# [Objective]
How would you render this sentence from the tax ruling in Spanish: "The money available in the Fund was utilised by the society for the purpose of its business."

# [Source]
....
Commissioner
of Income-Tax, Lucknow Vs. Bazpur Co-Operative Sugar
Factory Ltd. [1989] INSC 158 (1 May 1989)
Pathak,
R.S. (Cj) Pathak, R.S. (Cj) Sharma, L.M. (J)
CITATION:
1989 AIR 1866 1989 SCR (2) 840 1989 SCC Supl. (2) 240 JT 1989 (2) 562
ACT:
Income
Tax Act, 1961: Section 36(1)(iii)--Cooperative Society-Amounts deposited by
members in Loss Equalisation and Capital Redemption Fund--Whether deduction
admissible.
HEAD NOTE:
The
respondent-assessee is a co-operative society running a sugar mill. With a view
to inducing its members to make further contribution to its capital it
incorporated a bye-law which provided for the establishment of a 'Loss Equalisation
& Capital Redemption Reserve Fund'. Every producer-shareholder was required
to deposit every year an amount to this fund which was to be utilised for the
purpose of making the partly paid shares fully paid, and after defraying the
loan taken from the Industrial Finance Corporation the balance was to be
refunded to the members. The money available in the Fund was utilised by the
society for the purpose of its business. A part of the amount was eventually utilised
for converting the partly paid shares into fully paid shares. It was then
decided by the society to pay interest on the balance available in the Fund.
The interest thus paid to its members was sought to be claimed as deduction in
computing the income of the assessee.
The
Income Tax Officer rejected the claim holding that the amount did not represent
loans taken by the assessee .or capital borrowed for the purpose of its
business. The Appellate Assistant Commissioner confirmed the disallowance. The
Income Tax Appellate Tribunal accepted the second appeal of the assessee and
held that it was not necessary that borrowing must contain an element of
payment of interest and that even if a deposit was made by the members of the
society which waS utilised for the purpose of the business of the assessee, the
funds represented by such deposit would be 'capital borrowed' for the purpose
of s. 36(1)(iii) of the Income Tax Act, 1961. The High Court agreed with the
view taken by the Appellate Tribunal and answered the questions referred to it
in favour of the assessee and against the Revenue.
While
allowing the appeals and answering the questions in the negative in favour of
the Revenue, this Court.
841
HELD:
(1)
Section 36(1)(iii) of the Income Tax Act, 1961 provides that in computing the
income chargeable under the head 'profits and gains of business or profession'
a deduction shall be allowed of the amount of interest paid in respect of
capital borrowed for the purposes of the business or profession. [845G,H]
(2)
....
Entries on target coordinates:
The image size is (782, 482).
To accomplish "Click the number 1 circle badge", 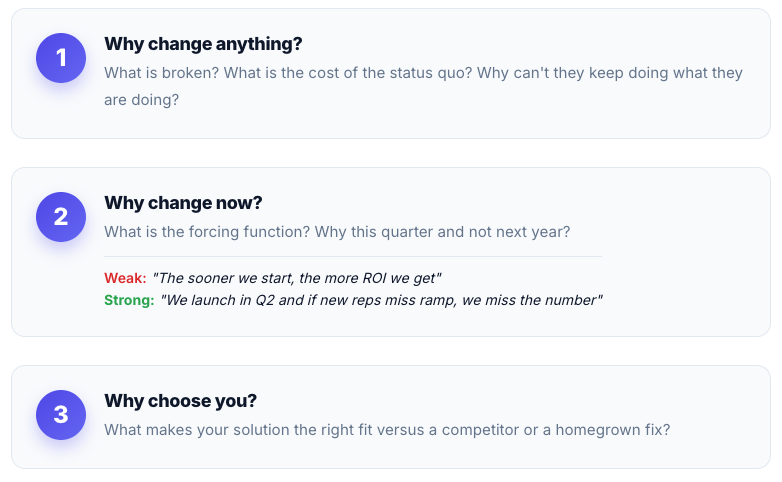I will [x=61, y=58].
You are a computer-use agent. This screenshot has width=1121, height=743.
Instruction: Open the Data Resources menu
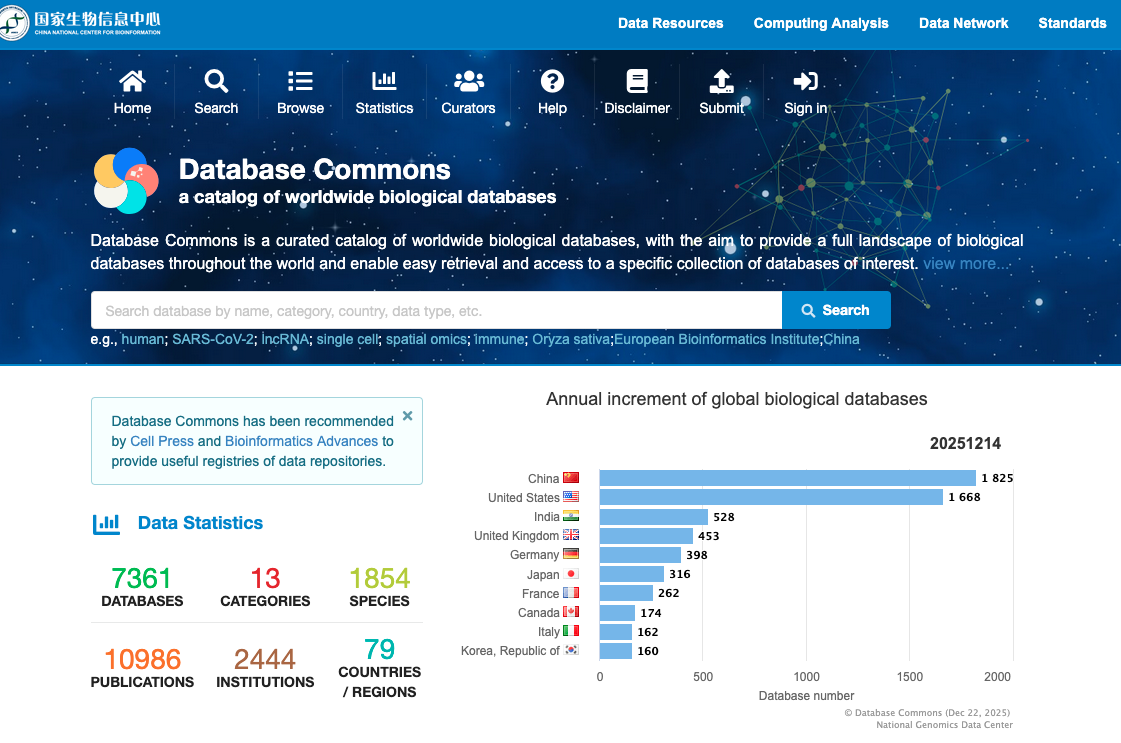(x=670, y=23)
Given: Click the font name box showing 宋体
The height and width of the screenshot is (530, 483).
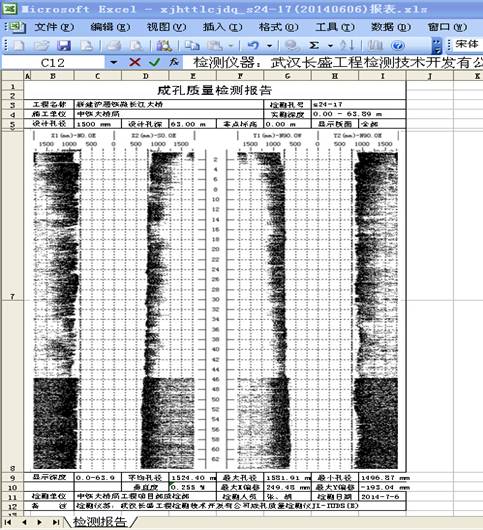Looking at the screenshot, I should pyautogui.click(x=468, y=44).
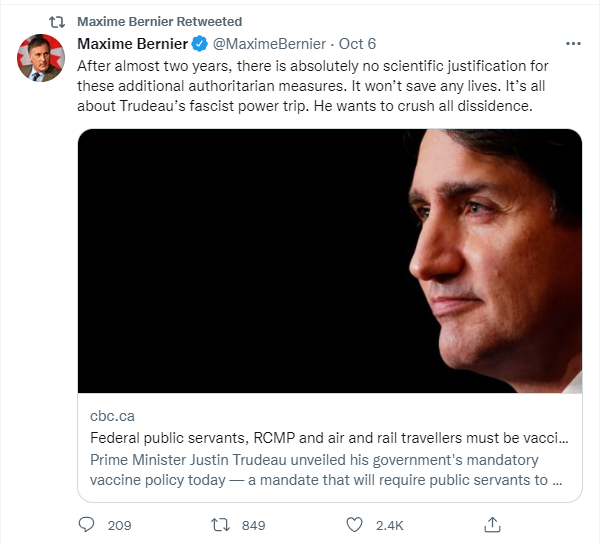The width and height of the screenshot is (600, 544).
Task: Click the cbc.ca source domain
Action: [111, 416]
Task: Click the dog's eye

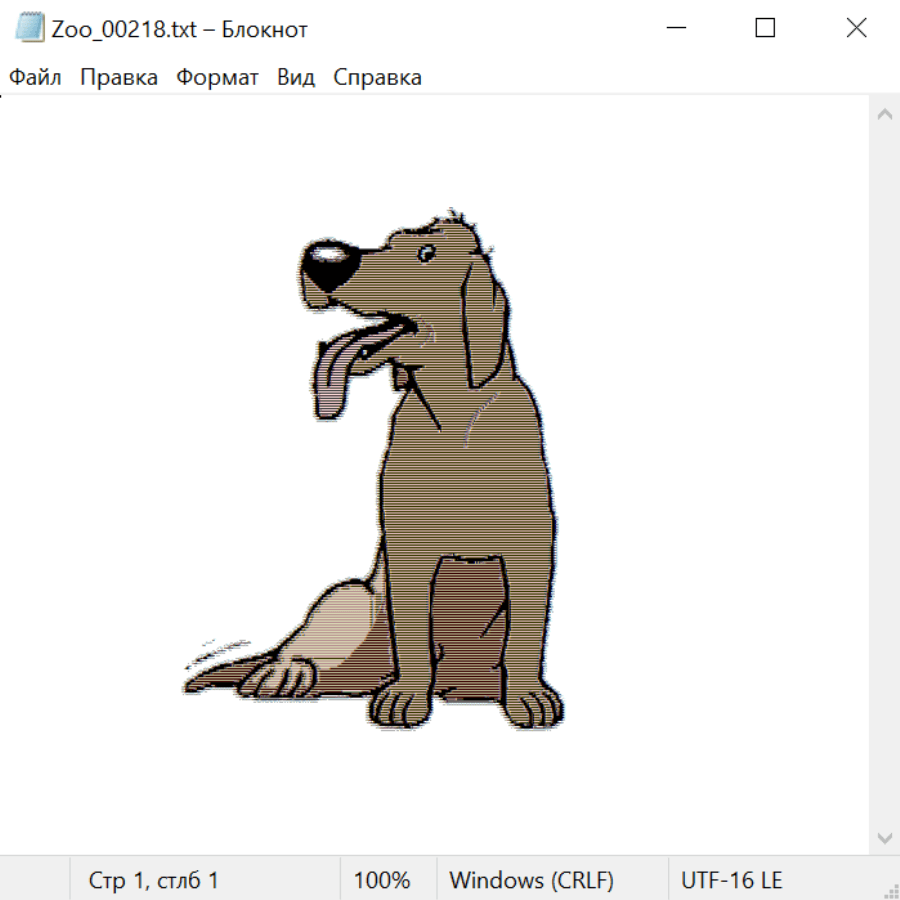Action: (427, 252)
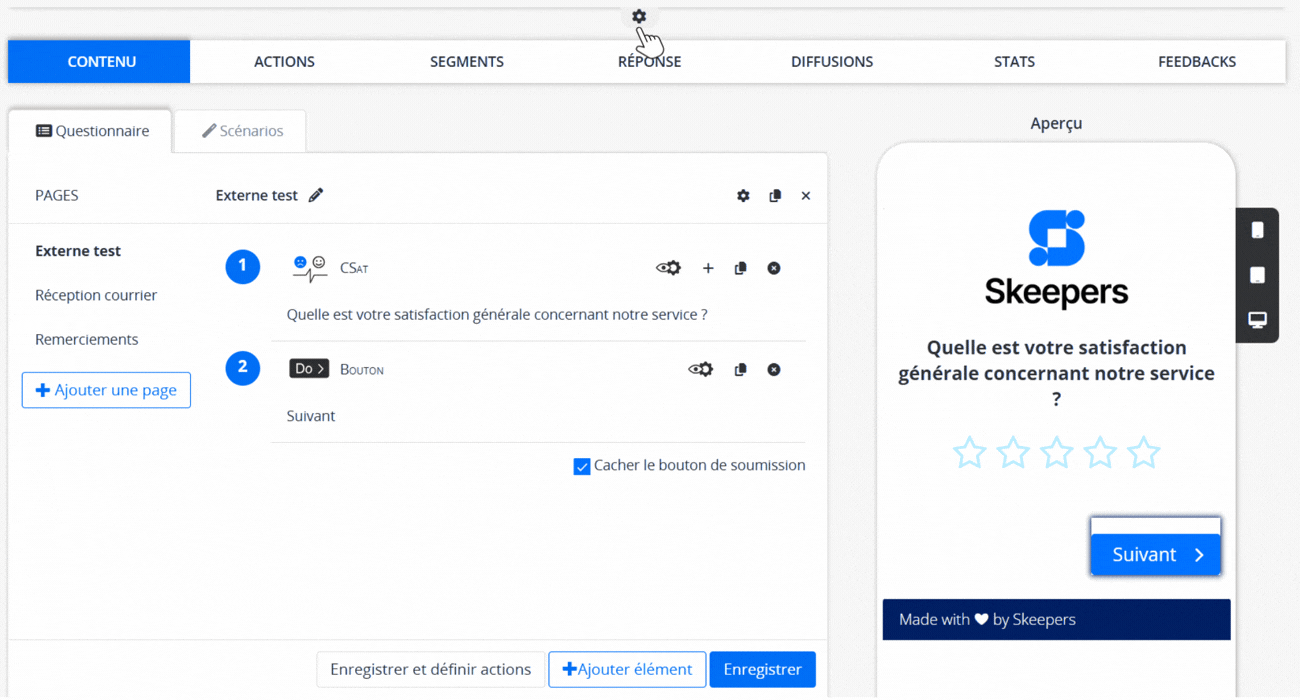Duplicate the Externe test page

click(x=775, y=196)
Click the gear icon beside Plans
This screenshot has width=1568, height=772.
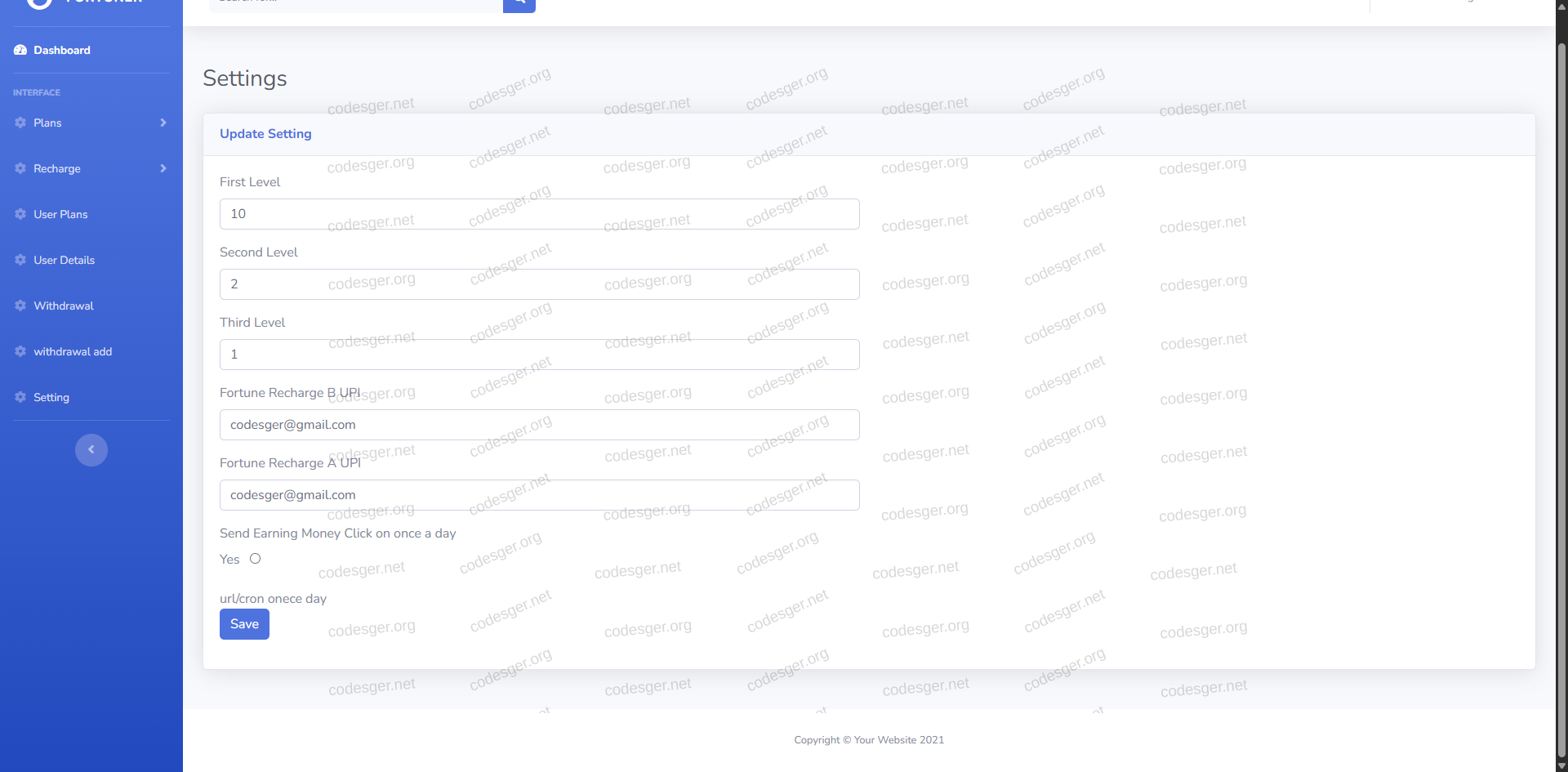click(x=20, y=123)
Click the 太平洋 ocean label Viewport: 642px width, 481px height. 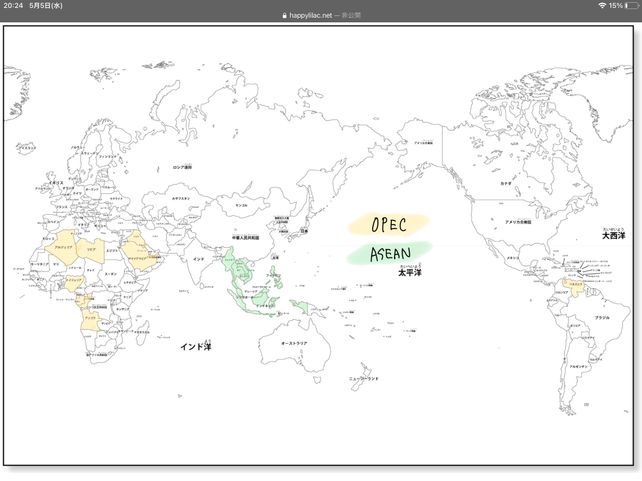tap(409, 272)
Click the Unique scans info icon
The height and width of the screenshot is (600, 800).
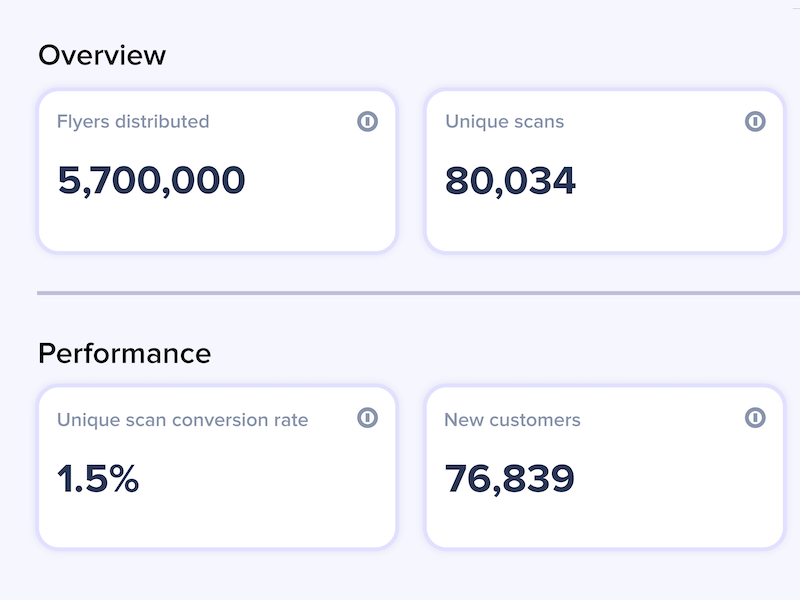755,121
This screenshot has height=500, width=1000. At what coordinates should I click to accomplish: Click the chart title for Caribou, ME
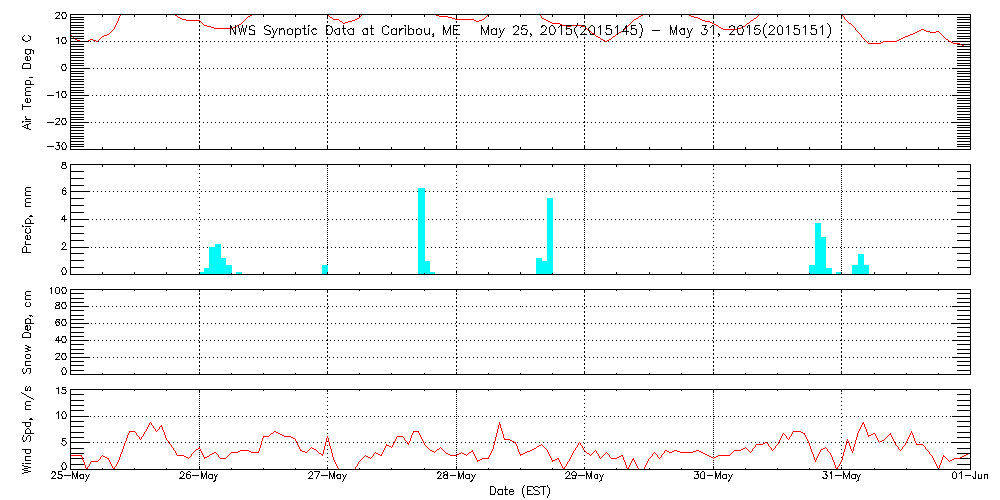pos(530,30)
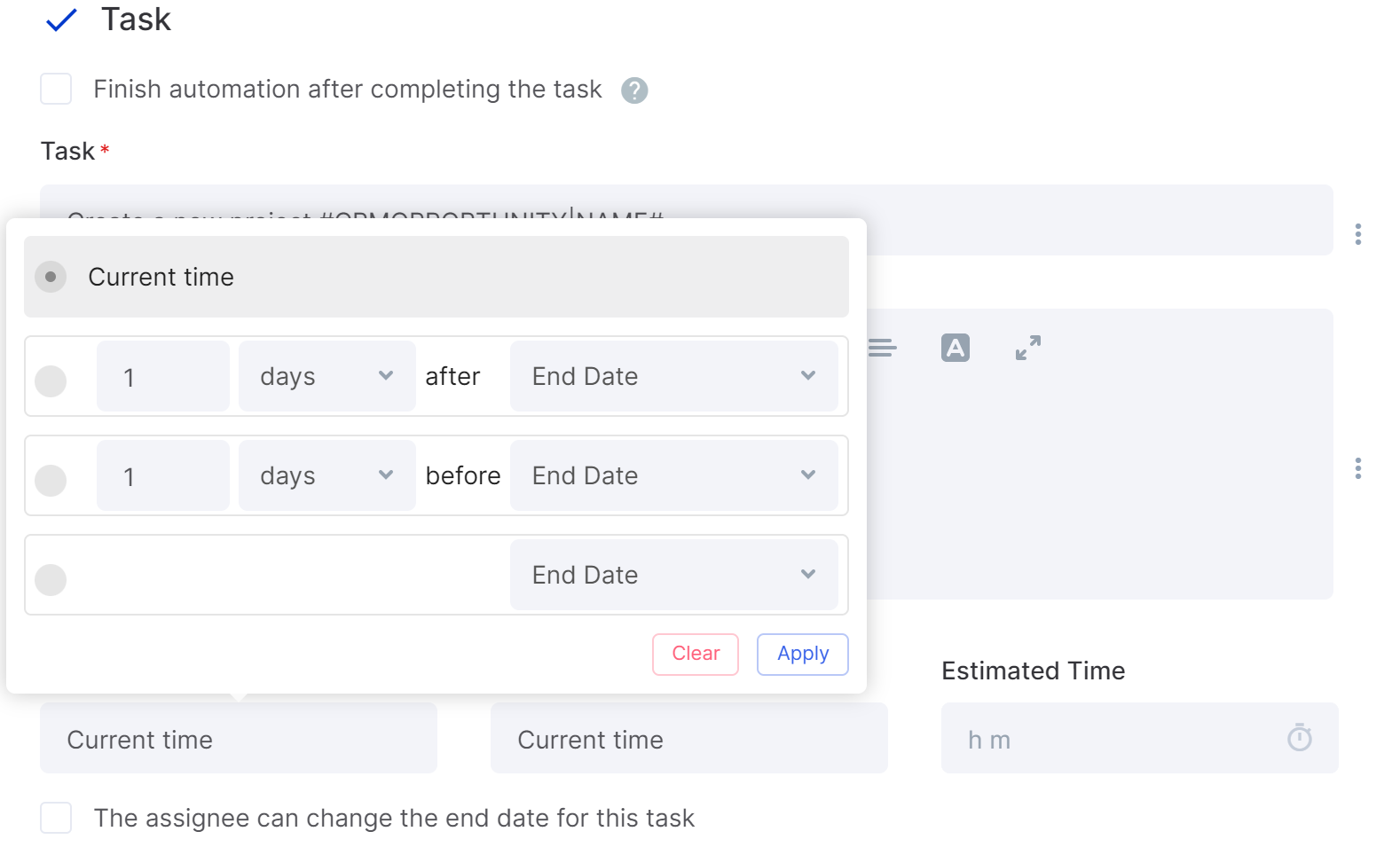Click the help question mark icon

pyautogui.click(x=633, y=90)
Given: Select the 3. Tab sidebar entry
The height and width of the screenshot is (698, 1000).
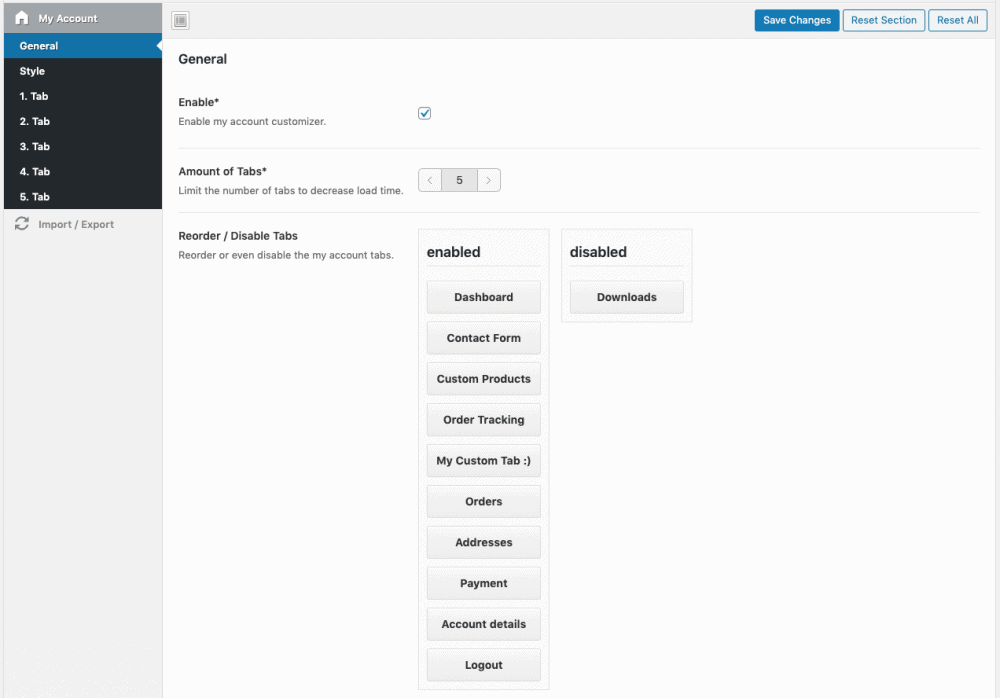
....
# [Reply to the exercise]
El dinero disponible en el Fondo fue utilizado por la sociedad para los fines de su negocio.